Direct provision resident ‘had to carry’ sick child (8) for two miles

Galway-based woman could not afford transport to bring son home from hospital

The Eglinton direct provision centre in Salthill: the boy was discharged late at night, meaning it was too late to catch a bus home from hospital. Photograph: Bryan O’Brien

The Eglinton direct provision centre in Salthill: the boy was discharged late at night, meaning it was too late to catch a bus home from hospital. Photograph: Bryan O’Brien

 

A mother in Co Galway says she had to walk two miles with her sick child on her back from hospital to the direct provision centre where she lives as she could not afford transport.

The mother and her two children live at the Eglinton direct provision centre in Salthill and walk two miles to and from school each day because the bus is too expensive, the Galway Anti Racism Network says.

The network wants the Government to ensure a proportion of the money paid to private contractors running direct provision centres is set aside for transport needs to avoid asylum seekers regularly having to walk long distances.

The network, which was established in Galway last year, was recently approached by the African woman who said she had to carry her eight-year-old son from hospital as she was unable to afford a €10 taxi fare.

The woman travelled to Galway University Hospital with her sick son last month by ambulance, the network said. The young boy was discharged late at night, meaning it was too late to catch a bus home.

‘Deeply distressed’

Joan Lally, who works with the network, said the woman was deeply distressed after the incident and is worried about her son’s health.

Ms Lally said she had recently met the husband of a woman who is seven months pregnant and says she has had to walk to and from all her hospital appointments.

The couple, who live in direct provision, are no longer able to make the journey by foot as the woman is close to term.

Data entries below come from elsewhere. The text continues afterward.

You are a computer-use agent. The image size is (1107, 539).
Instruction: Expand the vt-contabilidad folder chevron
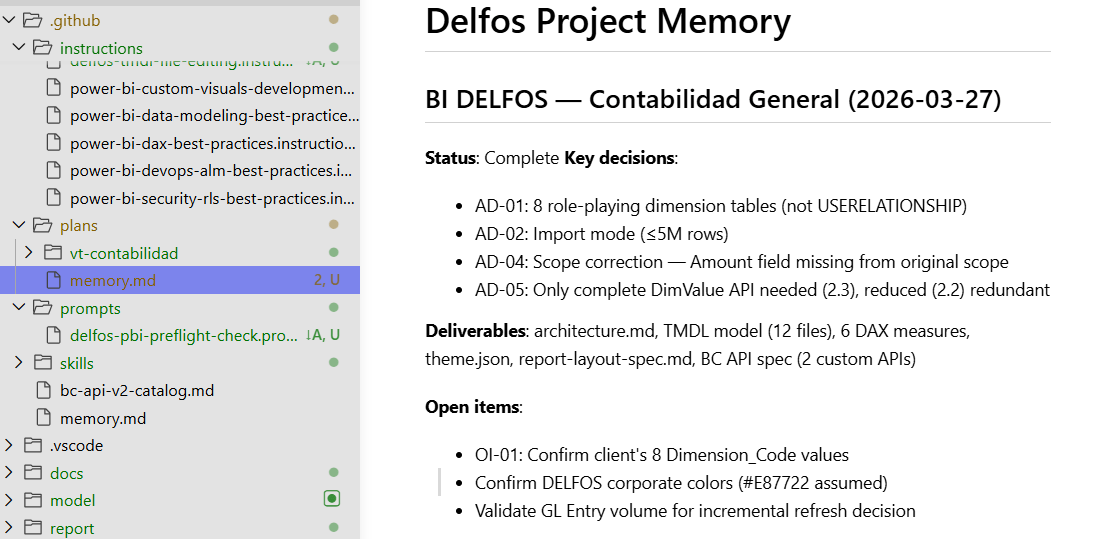(28, 253)
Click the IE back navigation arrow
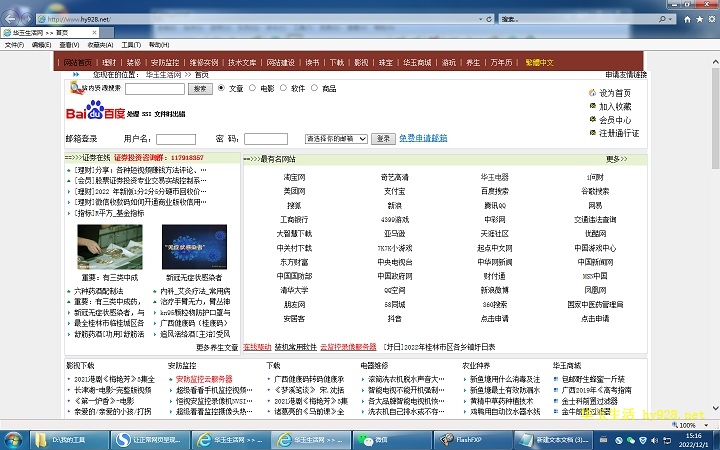720x450 pixels. click(x=13, y=19)
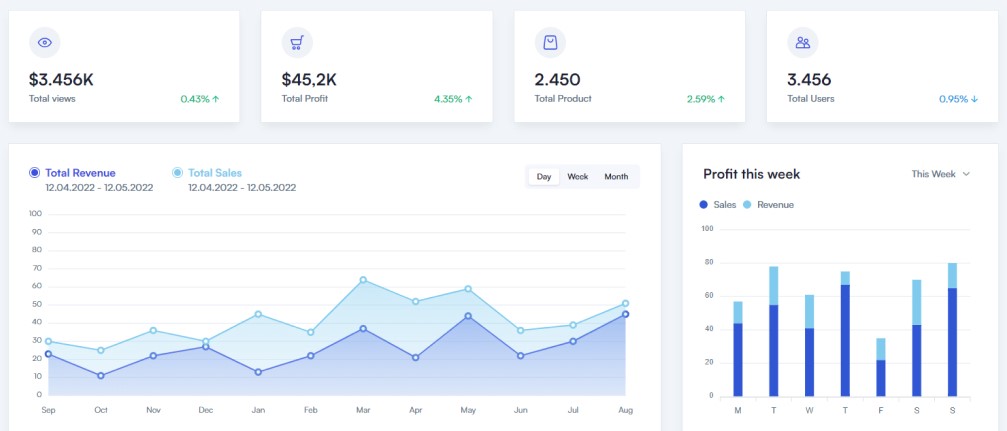
Task: Click the Mar peak point on Total Sales line
Action: (363, 280)
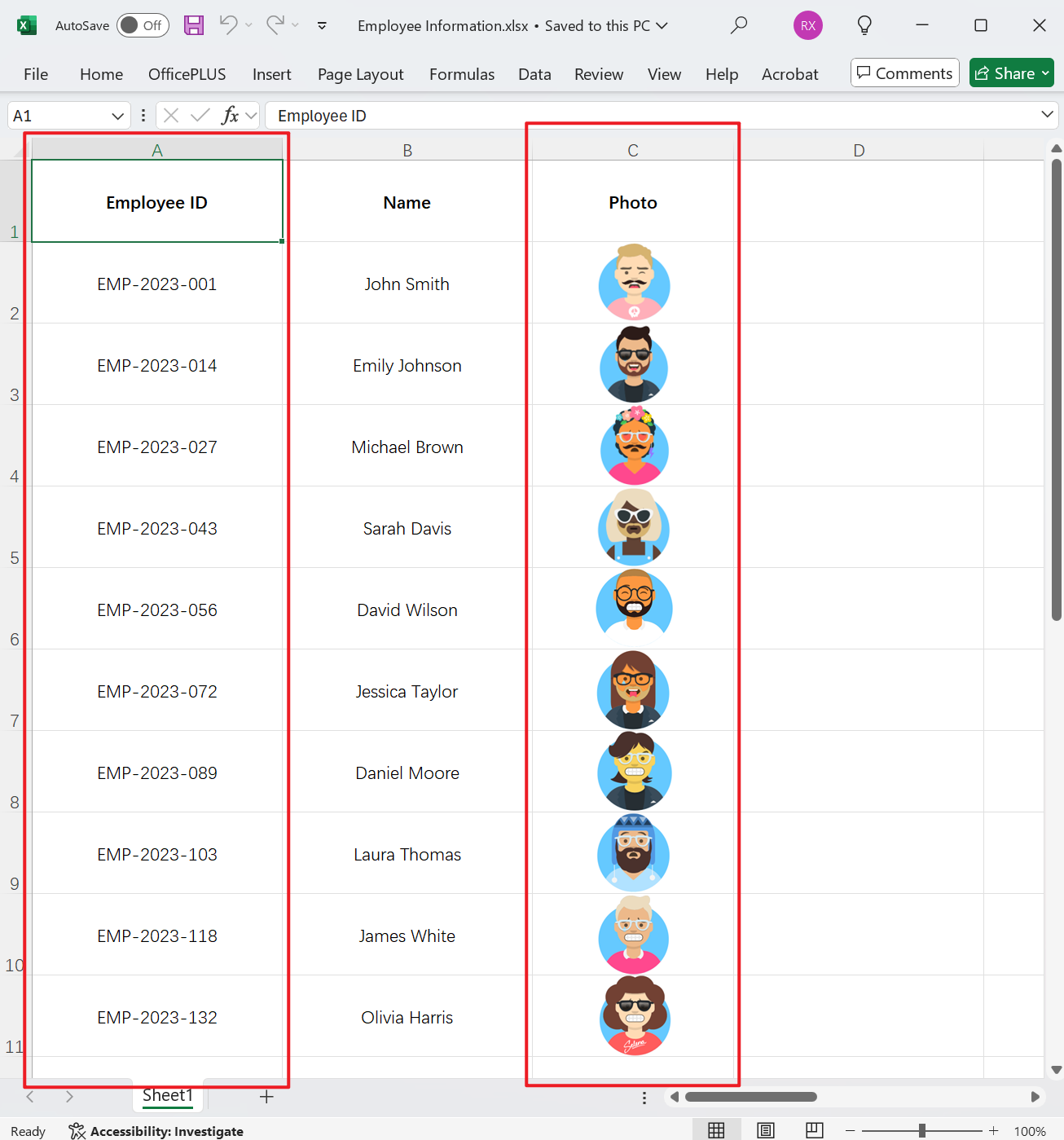Click the Redo icon
Viewport: 1064px width, 1140px height.
point(275,25)
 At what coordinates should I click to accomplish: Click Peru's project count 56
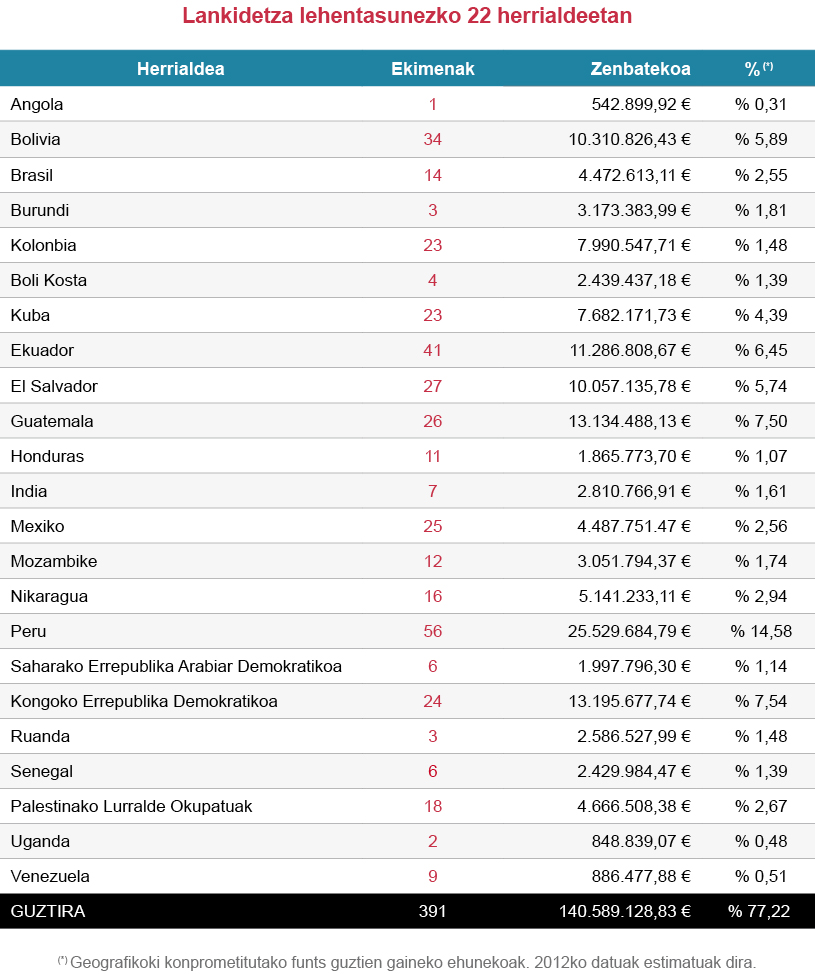click(x=432, y=631)
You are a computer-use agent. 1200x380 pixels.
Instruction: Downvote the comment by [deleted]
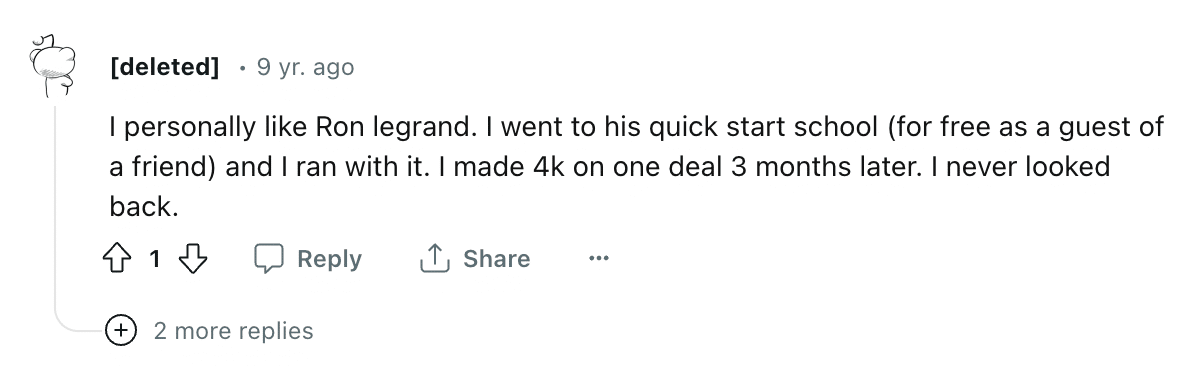pyautogui.click(x=190, y=259)
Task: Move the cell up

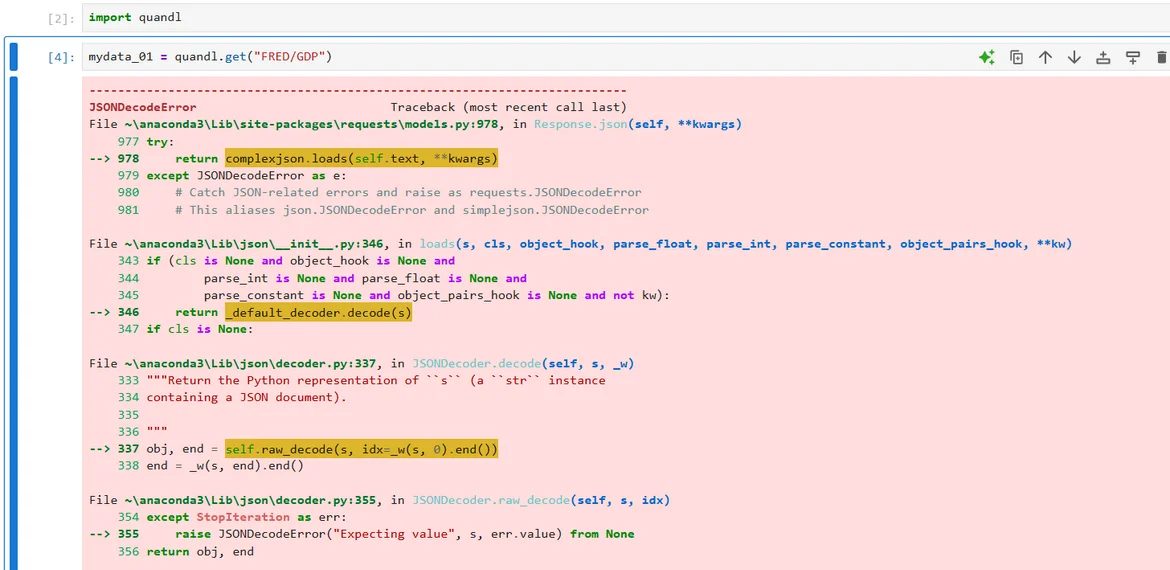Action: click(1045, 57)
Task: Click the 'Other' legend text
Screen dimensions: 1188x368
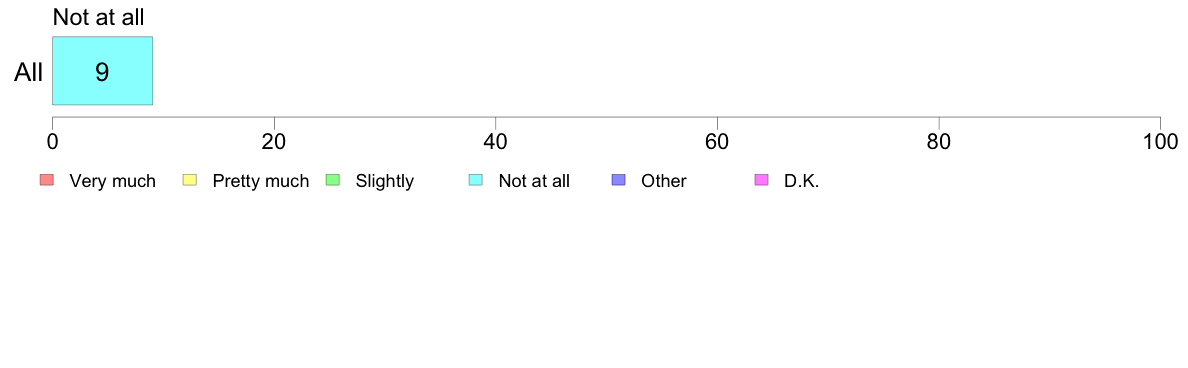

“I also drove a woman home from hospital who had just had a baby,” Ms Lally said. “Without me she would have had to walk home with her newborn baby.”

Ms Lally said asylum seekers were too afraid to speak out about this sort of issue “for fear of being deported”.

In a letter to The Irish Times, members of the network wrote that “instead of profiting off the backs of asylum seekers, these centres should be required to provide transportation for their residents, who receive only €19.10 weekly and are not allowed to work or study”.

Emergencies

The network says contractors of direct provision centres should provide “a minibus to transport residents into and out of city centres and to hospitals in cases of emergencies”.

Figures published by the Department of Justice earlier this year showed that eight contractors operating a network of direct provision centres were paid €43.5 million for their services last year.

At the end of last year, there were 4,619 residents in direct provision centres with an additional 79 people living in self-catering accommodation.

“If you’re forcing people to live off €19.10 a month, then give them bus passes. We expect that a certain amount of Government funding should be used to provide some sort of transport,” said Joe Loughnane, one those who signed the letter.

A spokesman for the Department of Justice said they would have provided transport support for the woman and her son had they known about the situation and that they would “continue to support people living in direct provision where necessary”.